ISS ends Allasso deal after take-over

Security vendor terminates pan-European distribution agreement

Security vendor ISS has terminated its pan-European distribution agreement with Allasso, claiming that the distributor's route to market following its acquisition by InTechnology will not help the vendor to grow.

But the move has ignited concerns among distributors that ISS is moving towards a single-tier model, supplying resellers directly.

Richard Millar, UK managing director of ISS, confirmed the move to CRN. "We felt that the route the company will take, after its acquisition by InTechnology, will not help our growth going forward," he said.

But Bernie Dodwell, sales and marketing director at Allasso, which was European distributor of the year for ISS in 2001, rejected the vendor's reason for ending the relationship.
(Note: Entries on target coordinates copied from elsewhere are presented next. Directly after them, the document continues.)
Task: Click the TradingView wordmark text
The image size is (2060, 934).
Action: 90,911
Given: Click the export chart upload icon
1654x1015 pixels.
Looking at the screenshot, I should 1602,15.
"We have been acquired by a firm that does not compete with ISS and actually introduces it to more resellers," he said.

The separation comes almost a year after ISS and distributor e92plus parted company. At the time, e92plus claimed that ISS had a confusing channel strategy.

Lee Harrison, business development manager at e92plus, said that distributors do not know where they stand in ISS's channel.

"It has been rumoured that ISS is dealing direct with resellers on big deals when it comes to refreshes," he said.

But Millar denied that ISS plans to introduce a single-tier channel. "We will continue our relationship with remaining distributors and sell direct to partners such as IBM Global Services and EDS," he said.

Stephen Bacon, managing director of reseller NetConnect, said: "I have not heard [about a single tier], but it would not surprise me because the ISS products do not lend themselves well to distribution.

"We are focused on building strong relationships with the vendors, not distributors."